Probate Code Section 16003: Duty to deal impartially with beneficiaries. A trustee cannot favor one beneficiary over another. This is particularly critical when the trustee is also one of the beneficiaries. In such cases, it is a clear violation of the law for the trustee to favor himself or herself over another beneficiary. It is also a violation when the trustee “helps” one beneficiary more than another unless instructed by the trust instrument.

Probate Code Section 16004: Duty to avoid conflict of interest. This prohibits the trustee from entering into transactions with trust property which will result in a profit to the trustee, or in which the trustee’s interests adverse to the interests of the trust or its beneficiaries. For example, the trustee must avoid loaning personal funds to the trust because it would result in the trustee having a conflict between duty to the trust and duty to himself or herself.

Probate Code Section 16006: Duty to take control and preserve trust property. The trustee must take affirmative action to take and keep control of trust property and to preserve it.

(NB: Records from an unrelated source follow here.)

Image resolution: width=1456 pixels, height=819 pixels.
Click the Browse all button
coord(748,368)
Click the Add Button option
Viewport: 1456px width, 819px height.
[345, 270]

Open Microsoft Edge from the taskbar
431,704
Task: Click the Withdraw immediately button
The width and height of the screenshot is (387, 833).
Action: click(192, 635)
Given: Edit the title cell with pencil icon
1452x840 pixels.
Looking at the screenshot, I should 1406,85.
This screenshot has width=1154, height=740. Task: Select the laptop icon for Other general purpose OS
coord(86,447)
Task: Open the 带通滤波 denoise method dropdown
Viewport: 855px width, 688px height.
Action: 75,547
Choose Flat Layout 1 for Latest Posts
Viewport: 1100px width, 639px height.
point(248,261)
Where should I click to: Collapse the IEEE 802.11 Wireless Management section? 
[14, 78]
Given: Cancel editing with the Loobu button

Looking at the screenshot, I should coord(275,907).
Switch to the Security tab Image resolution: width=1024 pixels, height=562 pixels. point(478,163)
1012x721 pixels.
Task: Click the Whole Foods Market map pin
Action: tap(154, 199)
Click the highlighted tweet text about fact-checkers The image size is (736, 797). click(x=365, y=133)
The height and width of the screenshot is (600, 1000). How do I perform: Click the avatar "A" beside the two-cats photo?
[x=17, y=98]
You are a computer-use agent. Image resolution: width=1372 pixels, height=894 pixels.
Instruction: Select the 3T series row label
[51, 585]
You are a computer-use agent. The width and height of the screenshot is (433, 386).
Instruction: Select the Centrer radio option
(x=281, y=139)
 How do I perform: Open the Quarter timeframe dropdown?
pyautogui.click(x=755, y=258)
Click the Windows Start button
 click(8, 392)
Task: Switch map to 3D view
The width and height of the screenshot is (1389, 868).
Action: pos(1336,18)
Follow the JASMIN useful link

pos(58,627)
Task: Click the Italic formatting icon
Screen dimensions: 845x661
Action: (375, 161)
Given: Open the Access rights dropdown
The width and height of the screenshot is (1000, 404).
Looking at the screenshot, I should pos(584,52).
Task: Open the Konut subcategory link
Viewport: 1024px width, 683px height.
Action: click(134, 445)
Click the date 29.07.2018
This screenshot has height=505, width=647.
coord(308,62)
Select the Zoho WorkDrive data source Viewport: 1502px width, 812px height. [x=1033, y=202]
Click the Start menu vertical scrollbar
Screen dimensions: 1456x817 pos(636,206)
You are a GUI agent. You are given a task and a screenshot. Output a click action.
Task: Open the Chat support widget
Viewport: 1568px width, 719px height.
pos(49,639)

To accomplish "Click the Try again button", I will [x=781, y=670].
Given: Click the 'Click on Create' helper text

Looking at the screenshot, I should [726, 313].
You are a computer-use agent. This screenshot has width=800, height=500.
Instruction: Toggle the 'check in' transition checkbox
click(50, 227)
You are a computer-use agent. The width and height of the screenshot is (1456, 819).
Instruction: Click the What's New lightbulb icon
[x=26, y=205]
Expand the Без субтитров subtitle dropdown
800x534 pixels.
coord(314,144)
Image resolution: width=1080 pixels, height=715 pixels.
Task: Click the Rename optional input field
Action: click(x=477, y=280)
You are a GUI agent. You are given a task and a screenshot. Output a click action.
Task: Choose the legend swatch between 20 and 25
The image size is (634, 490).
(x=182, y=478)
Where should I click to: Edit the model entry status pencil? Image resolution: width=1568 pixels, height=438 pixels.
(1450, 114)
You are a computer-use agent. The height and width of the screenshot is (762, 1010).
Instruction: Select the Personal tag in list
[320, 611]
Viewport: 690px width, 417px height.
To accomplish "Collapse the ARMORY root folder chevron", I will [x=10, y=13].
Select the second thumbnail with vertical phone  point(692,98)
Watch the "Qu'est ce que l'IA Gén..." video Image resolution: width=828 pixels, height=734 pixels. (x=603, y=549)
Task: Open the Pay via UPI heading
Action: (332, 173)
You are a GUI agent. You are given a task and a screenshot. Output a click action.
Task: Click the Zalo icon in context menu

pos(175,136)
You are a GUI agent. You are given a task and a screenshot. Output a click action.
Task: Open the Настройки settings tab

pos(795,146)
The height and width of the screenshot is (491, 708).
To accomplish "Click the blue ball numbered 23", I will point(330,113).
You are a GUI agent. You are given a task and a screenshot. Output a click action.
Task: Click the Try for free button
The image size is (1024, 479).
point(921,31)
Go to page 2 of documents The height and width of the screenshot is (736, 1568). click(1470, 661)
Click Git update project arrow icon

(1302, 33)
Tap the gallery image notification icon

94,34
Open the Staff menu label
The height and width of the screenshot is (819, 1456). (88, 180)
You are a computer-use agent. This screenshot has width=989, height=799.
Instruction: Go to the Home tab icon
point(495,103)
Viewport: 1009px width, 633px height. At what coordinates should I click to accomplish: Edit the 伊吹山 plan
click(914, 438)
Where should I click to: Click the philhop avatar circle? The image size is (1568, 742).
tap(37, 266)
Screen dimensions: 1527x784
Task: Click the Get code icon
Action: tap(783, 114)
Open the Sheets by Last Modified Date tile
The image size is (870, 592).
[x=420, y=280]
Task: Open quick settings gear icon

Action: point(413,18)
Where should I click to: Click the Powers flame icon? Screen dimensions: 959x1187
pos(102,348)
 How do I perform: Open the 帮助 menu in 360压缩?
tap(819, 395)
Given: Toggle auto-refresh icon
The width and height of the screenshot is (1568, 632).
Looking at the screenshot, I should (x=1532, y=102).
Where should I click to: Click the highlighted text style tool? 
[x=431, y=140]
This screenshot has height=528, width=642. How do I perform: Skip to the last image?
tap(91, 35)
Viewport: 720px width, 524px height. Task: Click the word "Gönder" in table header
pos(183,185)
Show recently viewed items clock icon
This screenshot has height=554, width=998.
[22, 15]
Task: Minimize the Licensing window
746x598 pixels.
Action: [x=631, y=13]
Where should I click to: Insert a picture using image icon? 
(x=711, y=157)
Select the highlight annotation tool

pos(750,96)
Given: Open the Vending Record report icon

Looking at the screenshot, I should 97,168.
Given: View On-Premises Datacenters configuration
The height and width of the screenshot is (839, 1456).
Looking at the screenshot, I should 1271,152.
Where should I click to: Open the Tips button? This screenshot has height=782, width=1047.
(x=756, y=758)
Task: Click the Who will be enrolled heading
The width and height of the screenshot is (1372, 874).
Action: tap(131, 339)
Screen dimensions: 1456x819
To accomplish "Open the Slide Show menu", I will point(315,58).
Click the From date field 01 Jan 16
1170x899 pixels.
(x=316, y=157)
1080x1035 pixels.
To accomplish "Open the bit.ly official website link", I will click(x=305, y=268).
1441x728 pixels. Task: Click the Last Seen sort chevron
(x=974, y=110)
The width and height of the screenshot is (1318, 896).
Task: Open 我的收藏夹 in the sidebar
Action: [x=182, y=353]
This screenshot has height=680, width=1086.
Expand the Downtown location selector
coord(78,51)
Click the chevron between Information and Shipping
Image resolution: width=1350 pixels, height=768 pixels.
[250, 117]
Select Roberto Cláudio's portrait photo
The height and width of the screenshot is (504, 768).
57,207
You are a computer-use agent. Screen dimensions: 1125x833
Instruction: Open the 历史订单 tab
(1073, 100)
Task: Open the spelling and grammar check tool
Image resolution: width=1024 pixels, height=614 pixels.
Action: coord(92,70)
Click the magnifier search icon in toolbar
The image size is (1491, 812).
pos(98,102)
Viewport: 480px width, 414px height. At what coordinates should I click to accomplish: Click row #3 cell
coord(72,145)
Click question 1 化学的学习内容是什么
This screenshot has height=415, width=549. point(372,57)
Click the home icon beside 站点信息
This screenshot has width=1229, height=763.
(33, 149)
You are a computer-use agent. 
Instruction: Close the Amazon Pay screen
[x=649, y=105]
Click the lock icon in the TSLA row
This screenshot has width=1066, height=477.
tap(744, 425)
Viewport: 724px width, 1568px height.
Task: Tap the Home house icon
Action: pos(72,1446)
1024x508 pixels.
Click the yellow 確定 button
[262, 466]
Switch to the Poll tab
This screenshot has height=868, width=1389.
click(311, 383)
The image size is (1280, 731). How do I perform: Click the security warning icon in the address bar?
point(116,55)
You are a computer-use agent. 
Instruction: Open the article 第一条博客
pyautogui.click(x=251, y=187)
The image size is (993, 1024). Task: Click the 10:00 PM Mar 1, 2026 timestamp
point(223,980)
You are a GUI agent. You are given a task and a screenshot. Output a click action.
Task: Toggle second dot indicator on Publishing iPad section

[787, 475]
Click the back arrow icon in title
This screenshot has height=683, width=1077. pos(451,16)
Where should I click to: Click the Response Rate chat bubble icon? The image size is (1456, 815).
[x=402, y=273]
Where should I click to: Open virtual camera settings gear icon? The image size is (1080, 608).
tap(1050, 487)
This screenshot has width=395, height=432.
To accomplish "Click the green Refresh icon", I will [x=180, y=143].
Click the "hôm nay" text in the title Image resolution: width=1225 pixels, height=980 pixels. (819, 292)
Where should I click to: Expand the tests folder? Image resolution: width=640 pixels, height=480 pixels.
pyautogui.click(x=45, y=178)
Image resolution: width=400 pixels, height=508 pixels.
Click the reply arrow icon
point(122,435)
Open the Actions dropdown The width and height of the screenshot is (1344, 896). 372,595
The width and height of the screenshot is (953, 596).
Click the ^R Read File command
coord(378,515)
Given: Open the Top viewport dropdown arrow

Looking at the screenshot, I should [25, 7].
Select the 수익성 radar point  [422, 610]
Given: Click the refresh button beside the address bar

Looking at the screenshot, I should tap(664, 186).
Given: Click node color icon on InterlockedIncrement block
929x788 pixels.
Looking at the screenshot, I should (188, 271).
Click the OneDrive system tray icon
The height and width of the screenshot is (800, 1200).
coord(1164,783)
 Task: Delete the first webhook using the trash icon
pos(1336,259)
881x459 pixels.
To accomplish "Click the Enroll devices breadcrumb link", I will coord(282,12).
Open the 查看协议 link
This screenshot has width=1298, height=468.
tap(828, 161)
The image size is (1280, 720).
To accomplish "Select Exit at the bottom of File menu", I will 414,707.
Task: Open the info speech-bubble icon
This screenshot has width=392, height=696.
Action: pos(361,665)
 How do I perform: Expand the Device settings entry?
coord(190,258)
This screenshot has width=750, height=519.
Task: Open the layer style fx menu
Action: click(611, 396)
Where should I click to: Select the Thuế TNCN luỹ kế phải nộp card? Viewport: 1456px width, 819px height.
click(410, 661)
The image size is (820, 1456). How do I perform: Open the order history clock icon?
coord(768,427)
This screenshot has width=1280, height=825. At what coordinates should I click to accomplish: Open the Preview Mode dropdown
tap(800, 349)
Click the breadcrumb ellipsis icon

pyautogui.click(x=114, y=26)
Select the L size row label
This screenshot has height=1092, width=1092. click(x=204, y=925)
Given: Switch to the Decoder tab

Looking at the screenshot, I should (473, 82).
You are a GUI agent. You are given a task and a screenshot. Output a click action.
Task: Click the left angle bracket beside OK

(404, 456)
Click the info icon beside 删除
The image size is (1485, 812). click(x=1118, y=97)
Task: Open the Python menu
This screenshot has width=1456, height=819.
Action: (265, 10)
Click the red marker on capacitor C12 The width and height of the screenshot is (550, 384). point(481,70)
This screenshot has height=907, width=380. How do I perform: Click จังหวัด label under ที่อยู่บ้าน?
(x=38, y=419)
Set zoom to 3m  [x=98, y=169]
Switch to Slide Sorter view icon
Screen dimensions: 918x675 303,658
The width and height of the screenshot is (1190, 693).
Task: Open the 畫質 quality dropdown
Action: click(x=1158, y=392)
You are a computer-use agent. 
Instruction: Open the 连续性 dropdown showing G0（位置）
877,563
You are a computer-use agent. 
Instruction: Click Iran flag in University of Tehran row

Probate Code Section 16007: Duty to make trust property productive. This requires a trustee to make sure the property is wisely invested and is earning interest when possible. It may also mean that some assets should be sold and income producing assets purchased.

Probate Code Section 16009: Duty to keep trust property separate and identified. This statute prohibits the trustee from commingling personal property with trust property. Unless the trustee is making a distribution to himself or herself as a named beneficiary under the trust (assuming such a distribution is directed), the trustee must keep trust assets separate from the trustee’s personal assets.

Probate Code Section 16060-1606.1: Duty to report to beneficiaries. The trustee must keep the beneficiaries of the trust informed with respect to matters involving the trust. This is especially important when the beneficiaries are not close family members. In such a case, the trustee should be sure there is a free flow of essential information to each beneficiary so that the beneficiary’s interest in the trust assets are made known. It also provides an opportunity for checks and balances between the trustee in the performance of trust powers, and the rights of the beneficiary to receive information relating to his or her interest. The beneficiary may also wish to contest a provision of the trust and in fairness must have an opportunity to do so.

Probate Code Section 16062: Duty to account to beneficiaries. Accounts are detailed statements regarding the financial transactions of the trust. They are similar to bank account statements in which a bank reports a beginning balance, an ending balance, and all transactions that occurred during the reporting period. A trustee must keep careful records in order to comply with this requirement.

Probate Code Section 16080: Discretionary powers to be exercised reasonably. When a trustee is given discretion, the trustee must act reasonably and is not free to act in whatever way the trustee wants. This is true even if the document states that the trustee’s discretion is absolute.

Probate Code Section 16200: General powers of trustee. A trustee’s power to take actions pertaining to the trust is not unlimited, and may be restricted. The trustee should look to both the statute and the trust instrument to be certain that only authorized actions are taken when acting as trustee.